» **Supplied material**:
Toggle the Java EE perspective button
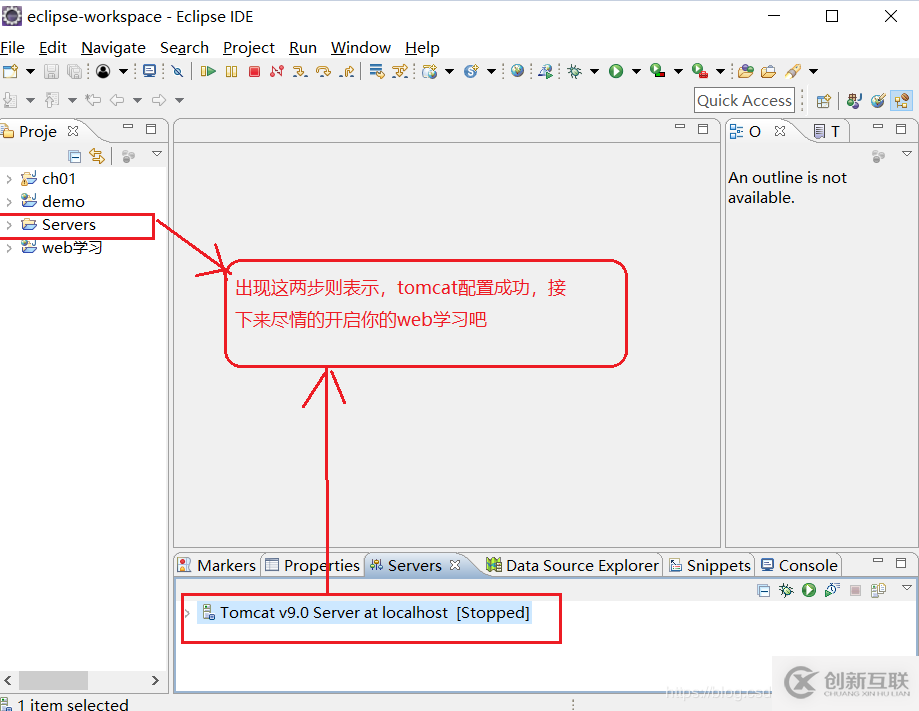This screenshot has width=919, height=711. (x=900, y=100)
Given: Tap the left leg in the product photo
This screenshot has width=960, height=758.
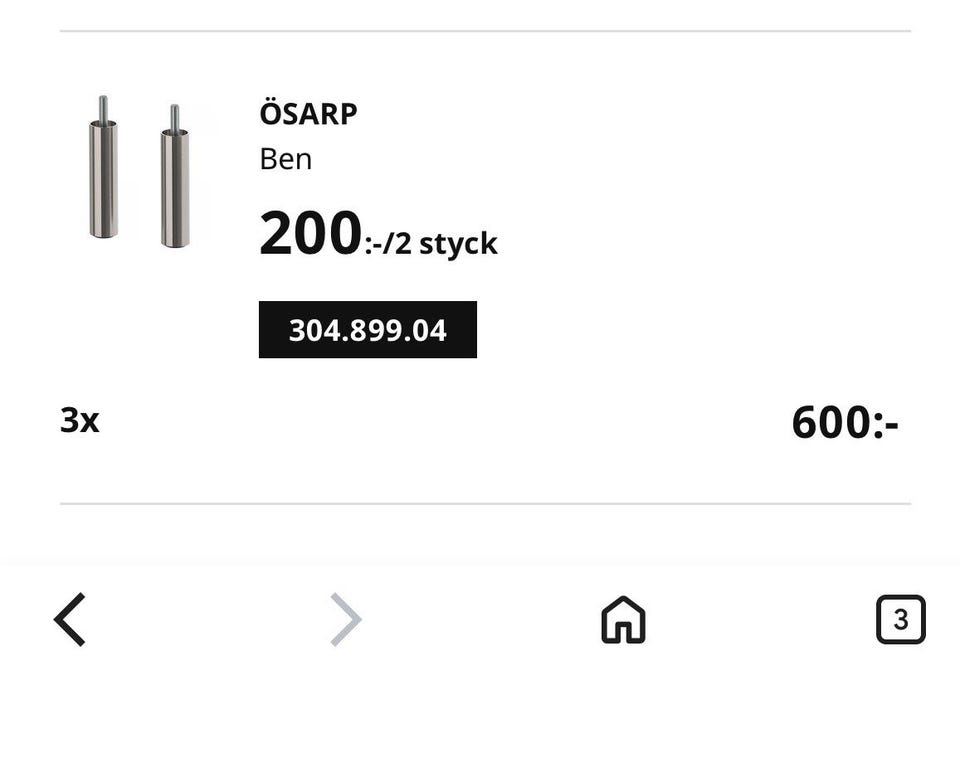Looking at the screenshot, I should click(x=103, y=178).
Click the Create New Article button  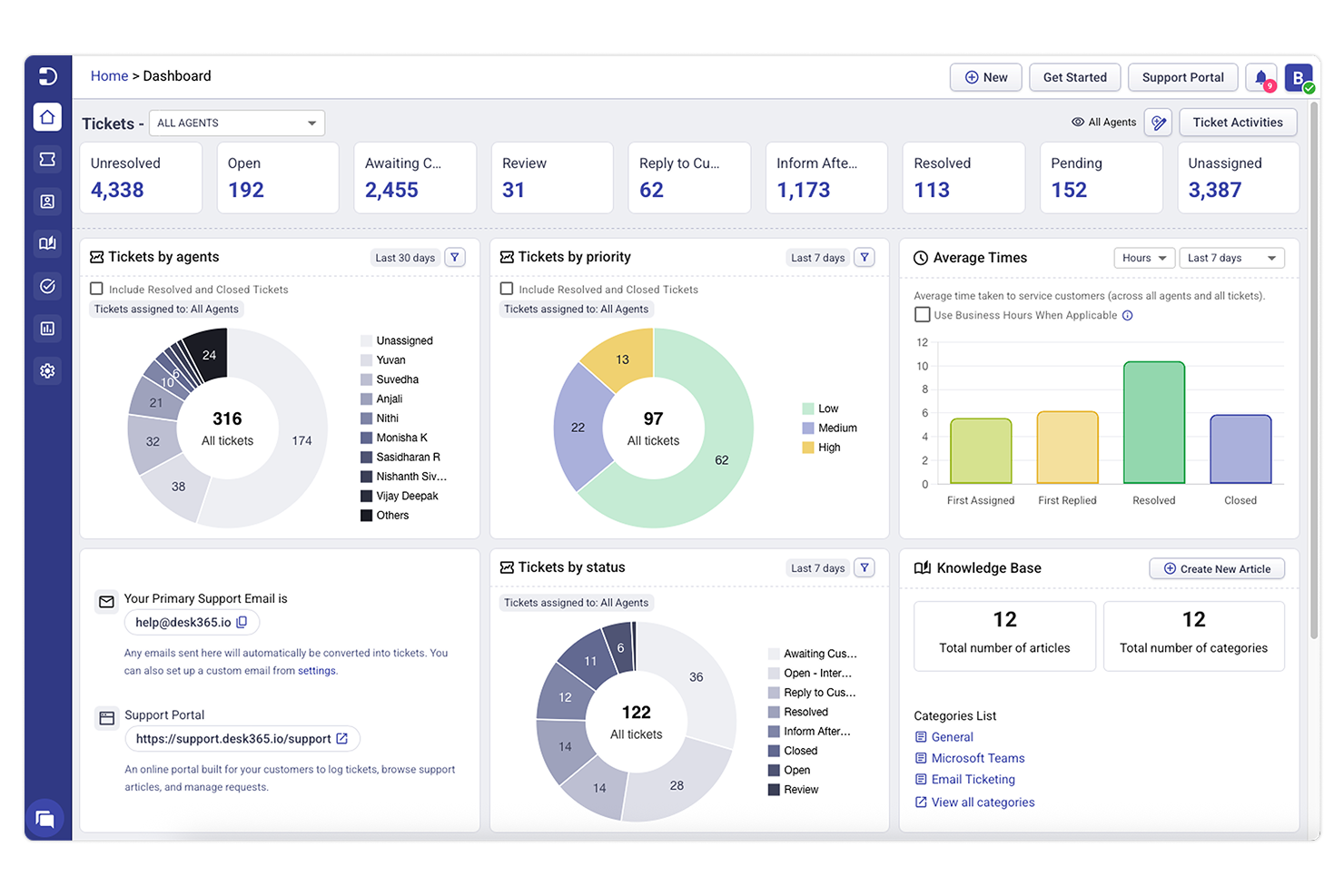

» **Your task**:
Leaving out the pictures, reproduce the whole listing above exactly.

» **Written answer**:
Toggle the Java EE perspective button
This screenshot has width=919, height=711. (x=900, y=100)
Given: Tap the left leg in the product photo
This screenshot has width=960, height=758.
Looking at the screenshot, I should click(x=103, y=178).
Click the Create New Article button  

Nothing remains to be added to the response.